PMS is the most common gynecological problem among women; over 150 symptoms are associated with it.

PMS is the most common gynecological problem among women; over 150 symptoms are associated with it. Some women only have mild symptoms, while some others suffer greatly. The symptoms vary from woman to woman, and each woman's symptoms may vary from month to month.
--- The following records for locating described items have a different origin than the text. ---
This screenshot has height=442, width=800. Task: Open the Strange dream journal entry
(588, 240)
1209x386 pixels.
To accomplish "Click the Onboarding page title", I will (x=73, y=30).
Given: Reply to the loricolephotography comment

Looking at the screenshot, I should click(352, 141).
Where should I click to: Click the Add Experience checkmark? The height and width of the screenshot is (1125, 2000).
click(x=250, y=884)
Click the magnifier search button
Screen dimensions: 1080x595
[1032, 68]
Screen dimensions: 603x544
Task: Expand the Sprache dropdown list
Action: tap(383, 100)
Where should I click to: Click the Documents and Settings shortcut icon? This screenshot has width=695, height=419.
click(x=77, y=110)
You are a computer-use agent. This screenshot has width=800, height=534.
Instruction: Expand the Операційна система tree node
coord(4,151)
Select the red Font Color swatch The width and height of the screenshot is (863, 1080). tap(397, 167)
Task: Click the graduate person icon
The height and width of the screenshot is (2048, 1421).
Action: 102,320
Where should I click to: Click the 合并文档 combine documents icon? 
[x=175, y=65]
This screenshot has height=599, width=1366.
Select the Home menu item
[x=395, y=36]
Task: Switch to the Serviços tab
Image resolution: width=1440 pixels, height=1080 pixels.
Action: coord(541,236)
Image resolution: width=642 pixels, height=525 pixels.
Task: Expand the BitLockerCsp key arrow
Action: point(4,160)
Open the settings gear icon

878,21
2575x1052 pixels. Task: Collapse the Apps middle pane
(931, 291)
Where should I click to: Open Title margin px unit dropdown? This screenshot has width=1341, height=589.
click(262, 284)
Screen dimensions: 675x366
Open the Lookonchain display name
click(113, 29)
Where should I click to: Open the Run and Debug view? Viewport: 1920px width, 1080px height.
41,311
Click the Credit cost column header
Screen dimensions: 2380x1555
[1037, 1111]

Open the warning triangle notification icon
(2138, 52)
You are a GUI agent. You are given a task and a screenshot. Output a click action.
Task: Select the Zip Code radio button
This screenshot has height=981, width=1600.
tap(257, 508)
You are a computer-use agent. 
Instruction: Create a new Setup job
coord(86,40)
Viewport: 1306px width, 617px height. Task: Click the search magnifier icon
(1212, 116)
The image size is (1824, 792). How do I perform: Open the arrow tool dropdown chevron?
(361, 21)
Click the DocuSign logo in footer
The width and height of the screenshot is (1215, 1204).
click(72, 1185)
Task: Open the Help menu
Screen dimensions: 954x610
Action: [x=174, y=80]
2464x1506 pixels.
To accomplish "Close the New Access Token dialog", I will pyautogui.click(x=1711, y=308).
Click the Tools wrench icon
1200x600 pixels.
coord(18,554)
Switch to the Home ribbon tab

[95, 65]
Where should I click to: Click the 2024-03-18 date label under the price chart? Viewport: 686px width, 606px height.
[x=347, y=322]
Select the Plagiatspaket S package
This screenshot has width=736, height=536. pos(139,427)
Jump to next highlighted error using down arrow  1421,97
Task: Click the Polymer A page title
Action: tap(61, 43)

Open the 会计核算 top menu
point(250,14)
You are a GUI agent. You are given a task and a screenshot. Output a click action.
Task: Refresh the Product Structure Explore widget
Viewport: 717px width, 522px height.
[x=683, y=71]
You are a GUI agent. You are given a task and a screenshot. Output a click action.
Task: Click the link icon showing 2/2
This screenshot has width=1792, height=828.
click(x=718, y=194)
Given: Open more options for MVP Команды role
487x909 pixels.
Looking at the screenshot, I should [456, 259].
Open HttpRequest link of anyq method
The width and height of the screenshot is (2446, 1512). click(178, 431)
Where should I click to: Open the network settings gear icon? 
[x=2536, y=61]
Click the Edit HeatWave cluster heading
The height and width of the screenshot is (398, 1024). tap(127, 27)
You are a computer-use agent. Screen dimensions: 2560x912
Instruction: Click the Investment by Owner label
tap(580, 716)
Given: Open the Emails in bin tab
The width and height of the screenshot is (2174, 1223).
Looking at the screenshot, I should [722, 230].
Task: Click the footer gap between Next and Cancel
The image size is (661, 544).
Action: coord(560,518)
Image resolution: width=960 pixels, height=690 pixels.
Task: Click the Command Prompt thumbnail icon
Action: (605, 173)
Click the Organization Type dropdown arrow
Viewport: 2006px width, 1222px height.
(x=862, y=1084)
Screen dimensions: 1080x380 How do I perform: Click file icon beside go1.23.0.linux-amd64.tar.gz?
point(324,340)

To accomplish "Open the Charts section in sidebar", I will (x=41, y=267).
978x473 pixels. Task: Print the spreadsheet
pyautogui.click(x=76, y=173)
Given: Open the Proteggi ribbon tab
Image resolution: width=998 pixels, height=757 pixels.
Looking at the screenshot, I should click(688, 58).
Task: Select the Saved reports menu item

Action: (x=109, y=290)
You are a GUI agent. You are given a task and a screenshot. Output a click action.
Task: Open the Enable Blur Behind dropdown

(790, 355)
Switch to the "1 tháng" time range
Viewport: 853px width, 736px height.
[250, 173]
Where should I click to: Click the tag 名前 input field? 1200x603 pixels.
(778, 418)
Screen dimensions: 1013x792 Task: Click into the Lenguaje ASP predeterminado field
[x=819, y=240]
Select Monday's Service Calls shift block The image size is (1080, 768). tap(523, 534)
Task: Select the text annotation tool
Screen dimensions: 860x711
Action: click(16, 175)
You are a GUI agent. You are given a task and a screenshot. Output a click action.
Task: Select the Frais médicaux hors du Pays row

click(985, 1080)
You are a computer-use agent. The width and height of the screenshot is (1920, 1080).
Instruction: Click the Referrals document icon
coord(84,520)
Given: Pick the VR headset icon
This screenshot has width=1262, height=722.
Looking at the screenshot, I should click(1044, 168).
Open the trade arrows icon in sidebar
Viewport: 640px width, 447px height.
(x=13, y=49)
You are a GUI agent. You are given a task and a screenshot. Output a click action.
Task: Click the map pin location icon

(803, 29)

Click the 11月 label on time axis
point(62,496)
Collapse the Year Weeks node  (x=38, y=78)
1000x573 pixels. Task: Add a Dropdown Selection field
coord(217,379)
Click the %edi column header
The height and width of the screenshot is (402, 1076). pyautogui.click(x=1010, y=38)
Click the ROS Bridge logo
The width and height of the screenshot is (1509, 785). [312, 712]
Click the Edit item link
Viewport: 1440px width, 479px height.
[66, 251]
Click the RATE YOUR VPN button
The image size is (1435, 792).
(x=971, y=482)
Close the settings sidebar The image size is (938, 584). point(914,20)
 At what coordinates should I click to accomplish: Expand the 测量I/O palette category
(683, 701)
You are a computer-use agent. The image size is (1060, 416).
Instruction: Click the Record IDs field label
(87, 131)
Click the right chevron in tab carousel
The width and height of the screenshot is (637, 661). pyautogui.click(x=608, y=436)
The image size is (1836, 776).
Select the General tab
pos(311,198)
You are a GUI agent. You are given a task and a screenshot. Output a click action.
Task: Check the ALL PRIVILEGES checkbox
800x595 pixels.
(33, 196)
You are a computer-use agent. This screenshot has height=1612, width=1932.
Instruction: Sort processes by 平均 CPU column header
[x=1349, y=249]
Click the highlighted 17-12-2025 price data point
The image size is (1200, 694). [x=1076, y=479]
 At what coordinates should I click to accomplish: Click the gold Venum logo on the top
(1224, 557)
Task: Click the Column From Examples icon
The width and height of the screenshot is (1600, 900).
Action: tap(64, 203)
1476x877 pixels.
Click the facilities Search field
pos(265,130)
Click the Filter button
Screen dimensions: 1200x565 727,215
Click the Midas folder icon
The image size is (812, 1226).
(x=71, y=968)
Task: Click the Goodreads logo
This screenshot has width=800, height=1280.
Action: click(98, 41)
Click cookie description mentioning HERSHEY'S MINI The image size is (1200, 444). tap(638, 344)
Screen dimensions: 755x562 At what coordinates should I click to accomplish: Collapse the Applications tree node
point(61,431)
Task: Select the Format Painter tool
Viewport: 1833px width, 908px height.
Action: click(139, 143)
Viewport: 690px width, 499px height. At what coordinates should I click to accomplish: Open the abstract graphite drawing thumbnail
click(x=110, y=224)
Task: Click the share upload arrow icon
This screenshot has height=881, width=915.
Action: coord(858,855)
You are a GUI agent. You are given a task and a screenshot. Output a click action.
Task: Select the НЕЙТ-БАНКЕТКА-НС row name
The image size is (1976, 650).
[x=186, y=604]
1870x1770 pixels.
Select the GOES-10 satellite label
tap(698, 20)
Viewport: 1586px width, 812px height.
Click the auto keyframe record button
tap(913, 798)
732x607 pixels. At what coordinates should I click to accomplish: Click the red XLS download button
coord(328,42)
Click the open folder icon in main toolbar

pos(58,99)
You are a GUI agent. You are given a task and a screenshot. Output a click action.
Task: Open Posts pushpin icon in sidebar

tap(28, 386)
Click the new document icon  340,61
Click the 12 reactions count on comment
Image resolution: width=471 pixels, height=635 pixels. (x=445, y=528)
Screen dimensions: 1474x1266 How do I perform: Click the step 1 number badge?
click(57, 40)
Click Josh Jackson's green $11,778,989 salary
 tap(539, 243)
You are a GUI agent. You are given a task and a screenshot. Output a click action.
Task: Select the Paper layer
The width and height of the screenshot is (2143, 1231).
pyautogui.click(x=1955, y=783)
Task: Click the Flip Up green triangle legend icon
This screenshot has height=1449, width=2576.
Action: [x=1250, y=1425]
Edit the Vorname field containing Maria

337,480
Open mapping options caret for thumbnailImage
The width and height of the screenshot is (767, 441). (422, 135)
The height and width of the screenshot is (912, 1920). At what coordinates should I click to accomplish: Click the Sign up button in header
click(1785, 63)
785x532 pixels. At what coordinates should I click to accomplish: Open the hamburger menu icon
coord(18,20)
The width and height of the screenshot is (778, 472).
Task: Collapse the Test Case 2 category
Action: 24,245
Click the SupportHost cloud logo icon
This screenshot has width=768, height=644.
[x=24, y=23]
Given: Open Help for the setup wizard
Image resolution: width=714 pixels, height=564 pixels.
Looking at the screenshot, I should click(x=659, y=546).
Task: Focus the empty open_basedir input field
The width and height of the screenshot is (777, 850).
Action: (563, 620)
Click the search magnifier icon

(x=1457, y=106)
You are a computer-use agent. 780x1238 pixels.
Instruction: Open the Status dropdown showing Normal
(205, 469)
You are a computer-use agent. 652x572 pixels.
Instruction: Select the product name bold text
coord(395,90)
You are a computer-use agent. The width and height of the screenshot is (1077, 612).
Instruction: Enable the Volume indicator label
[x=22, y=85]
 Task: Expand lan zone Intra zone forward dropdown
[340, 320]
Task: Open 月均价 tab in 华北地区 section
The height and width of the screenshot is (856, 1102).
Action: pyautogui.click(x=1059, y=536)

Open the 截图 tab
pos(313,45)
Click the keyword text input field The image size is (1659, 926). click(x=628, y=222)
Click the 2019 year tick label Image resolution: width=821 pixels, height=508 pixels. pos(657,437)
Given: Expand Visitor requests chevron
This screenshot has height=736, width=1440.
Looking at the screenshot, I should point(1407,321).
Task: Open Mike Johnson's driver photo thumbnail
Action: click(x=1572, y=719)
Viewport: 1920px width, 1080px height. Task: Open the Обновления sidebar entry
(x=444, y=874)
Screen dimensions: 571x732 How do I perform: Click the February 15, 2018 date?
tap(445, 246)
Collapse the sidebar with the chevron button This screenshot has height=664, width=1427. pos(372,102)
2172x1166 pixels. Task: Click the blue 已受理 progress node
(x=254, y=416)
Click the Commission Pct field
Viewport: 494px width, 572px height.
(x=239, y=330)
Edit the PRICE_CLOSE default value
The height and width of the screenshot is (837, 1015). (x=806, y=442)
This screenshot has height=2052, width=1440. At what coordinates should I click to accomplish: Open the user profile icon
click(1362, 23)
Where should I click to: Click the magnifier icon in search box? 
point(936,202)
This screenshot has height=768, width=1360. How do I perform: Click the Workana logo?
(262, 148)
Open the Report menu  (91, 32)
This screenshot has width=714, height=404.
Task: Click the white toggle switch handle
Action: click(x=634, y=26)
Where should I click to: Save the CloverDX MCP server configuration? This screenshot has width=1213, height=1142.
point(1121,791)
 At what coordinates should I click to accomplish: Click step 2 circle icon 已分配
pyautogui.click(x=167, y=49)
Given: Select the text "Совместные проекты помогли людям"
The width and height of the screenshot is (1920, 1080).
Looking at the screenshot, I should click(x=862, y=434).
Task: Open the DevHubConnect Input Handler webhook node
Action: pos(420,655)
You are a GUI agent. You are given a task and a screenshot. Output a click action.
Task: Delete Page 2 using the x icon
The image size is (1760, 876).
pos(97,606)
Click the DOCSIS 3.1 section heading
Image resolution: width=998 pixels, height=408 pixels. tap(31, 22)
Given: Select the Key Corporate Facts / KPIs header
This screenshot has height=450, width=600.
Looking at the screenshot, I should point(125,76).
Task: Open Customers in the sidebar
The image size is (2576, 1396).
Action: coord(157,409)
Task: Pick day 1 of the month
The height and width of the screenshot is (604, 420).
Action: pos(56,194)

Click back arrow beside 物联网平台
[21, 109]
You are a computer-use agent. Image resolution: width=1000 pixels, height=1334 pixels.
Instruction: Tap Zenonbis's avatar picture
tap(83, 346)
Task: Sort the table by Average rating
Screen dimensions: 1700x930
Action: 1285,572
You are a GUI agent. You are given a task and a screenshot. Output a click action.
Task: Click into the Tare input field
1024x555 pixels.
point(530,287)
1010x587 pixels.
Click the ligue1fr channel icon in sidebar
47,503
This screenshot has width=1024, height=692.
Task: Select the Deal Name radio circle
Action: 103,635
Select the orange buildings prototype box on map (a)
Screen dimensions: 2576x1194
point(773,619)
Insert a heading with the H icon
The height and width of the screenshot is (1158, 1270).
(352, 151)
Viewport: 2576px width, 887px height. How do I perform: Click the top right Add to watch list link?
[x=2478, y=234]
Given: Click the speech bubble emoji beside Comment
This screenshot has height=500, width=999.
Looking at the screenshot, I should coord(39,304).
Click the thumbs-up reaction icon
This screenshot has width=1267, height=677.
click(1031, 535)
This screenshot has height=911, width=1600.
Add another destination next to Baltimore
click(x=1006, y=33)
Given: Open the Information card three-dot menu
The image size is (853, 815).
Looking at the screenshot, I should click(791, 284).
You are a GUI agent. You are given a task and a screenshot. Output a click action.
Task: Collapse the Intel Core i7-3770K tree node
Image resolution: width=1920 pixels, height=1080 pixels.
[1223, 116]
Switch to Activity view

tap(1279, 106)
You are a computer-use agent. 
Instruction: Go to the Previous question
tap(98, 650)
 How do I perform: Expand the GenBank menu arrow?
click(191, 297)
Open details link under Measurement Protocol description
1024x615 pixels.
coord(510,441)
Diagnosis is usually symptom based , so an accurate medical history is very important during consultation; blood and urine studies or additional tests are used to rule out other possible health conditions before a diagnosis of PMS is generally made.

Common physical symptoms include:
  • Breast swelling and tenderness
  • Abdominal bloating, discomfort, constipation or diarrhea
  • Digestive disorders
  • Headaches, especially migraines
  • Dizziness
  • Backache and cramps
  • Swelling of the feet, ankles and hands
  • Joint and muscle pain
  • Palpitations
  • Urinary frequency
  • Increased thirst
  • Reduced tolerance to alcohol
  • Flare-ups of acne

    Common psychological symptoms include:
  • Food cravings especially for sweets and salt
  • Feelings of tension or anxiety
  • Mood swings
  • Crying spells
  • Irritability
  • Fatigue
  • Lethargy
  • Depression
  • Insomnia or increased sleepiness
  • Forgetfulness or mental confusion
  • Panic attacks
  • Aggressive or violent behavior

    Due to inadequate understanding of the causes of her PMS, a woman may try a variety of treatment approaches before arriving at an effective therapy or combination of therapies. Lifestyle changes and exercise provide some relief through loss of water weight, mental relaxation and/or the increase in production of endorphins (the body's natual mood elevators and painkillers).

    If PMS does not resolve with self-care methods, then medications like prostaglandin inhibitors, antidepressants, antianxiety or hormonal medications can be prescribed according to symptoms to achieve significant relief.